Confluent Spark Avro
Spark UDFs to deserialize Avro messages with schemas stored in Schema Registry. More details about Schema Registry on the official website.
Usages
We expect that you use it together with native Spark Kafka Reader.
val df = spark
.read
.format("kafka")
.option("kafka.bootstrap.servers", "host1:port1,host2:port2")
.option("subscribe", "topic1")
.load()
val utils = ConfluentSparkAvroUtils("http://schema-registry.my-company.com:8081")
val keyDeserializer = utils.deserializerForSubject("topic1-key")
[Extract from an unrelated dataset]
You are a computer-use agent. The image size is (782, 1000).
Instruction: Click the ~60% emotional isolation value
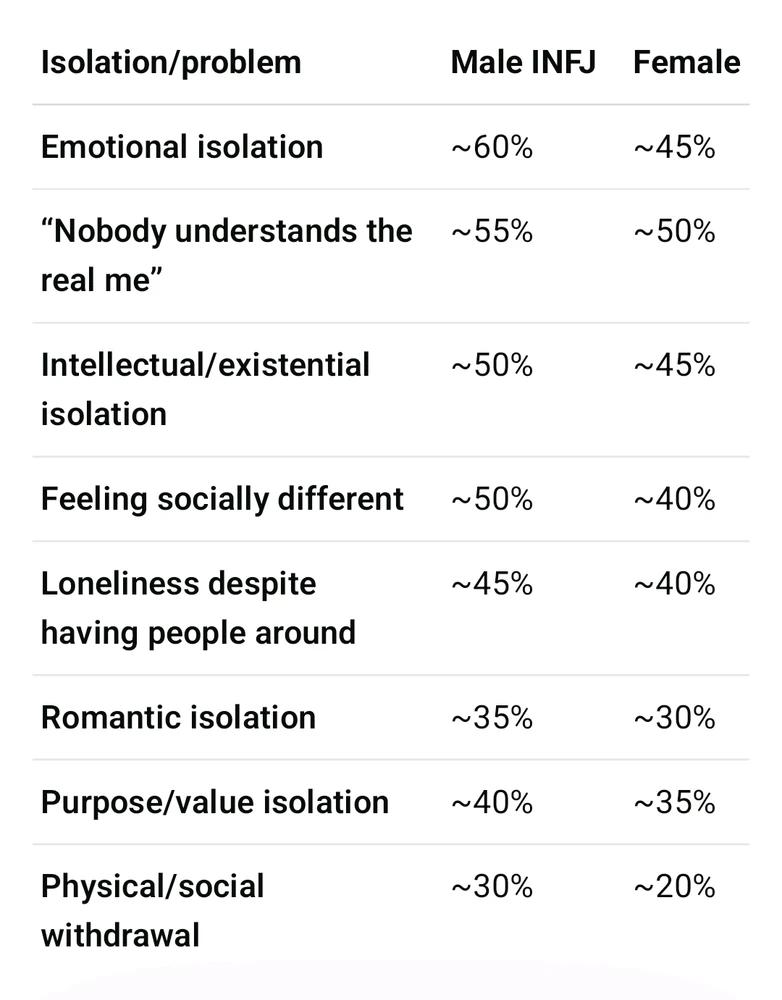point(492,147)
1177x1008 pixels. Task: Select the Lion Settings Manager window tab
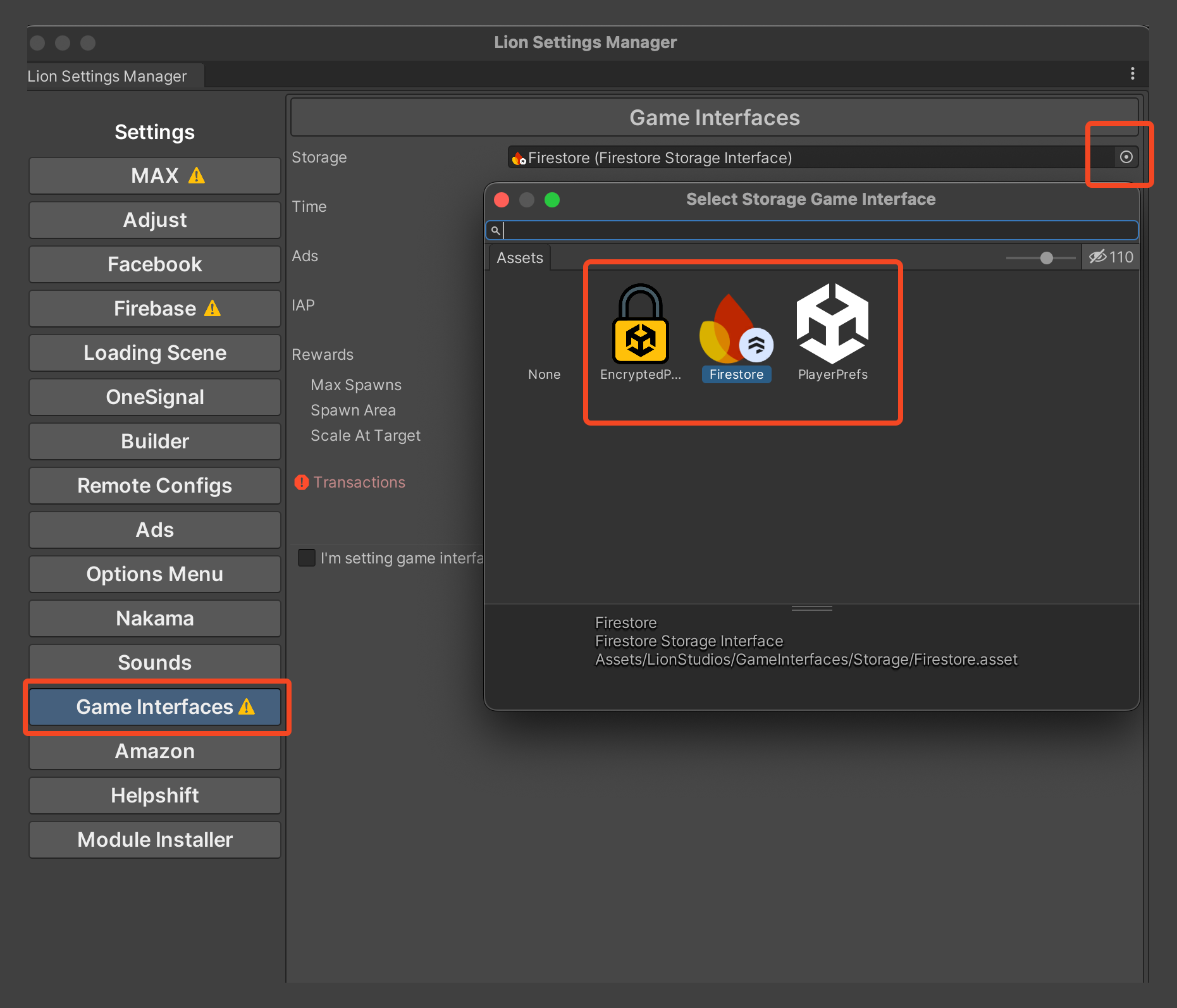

val valueDeserialzer = utils.deserializerForSubject("topic1-value")
df.select(
keyDeserializer(col("key").alias("key")),
valueDeserializer(col("value").alias("value"))
).show(10)
Build
The tool is designed to be used with Spark >= 2.0.2.
sbt assembly
ll target/scala-2.11/confluent-spark-avro-assembly-1.0.jar
Testing
We haven't added unit tests, but you can test UDFs with the next command:
sbt "project confluent-spark-avro" "run kafka.host:9092 http://schema-registry.host:8081 kafka.topic"
TODO
[ ] Spark UDFs to serialize messages.
License
The project is licensed under the Apache 2 license.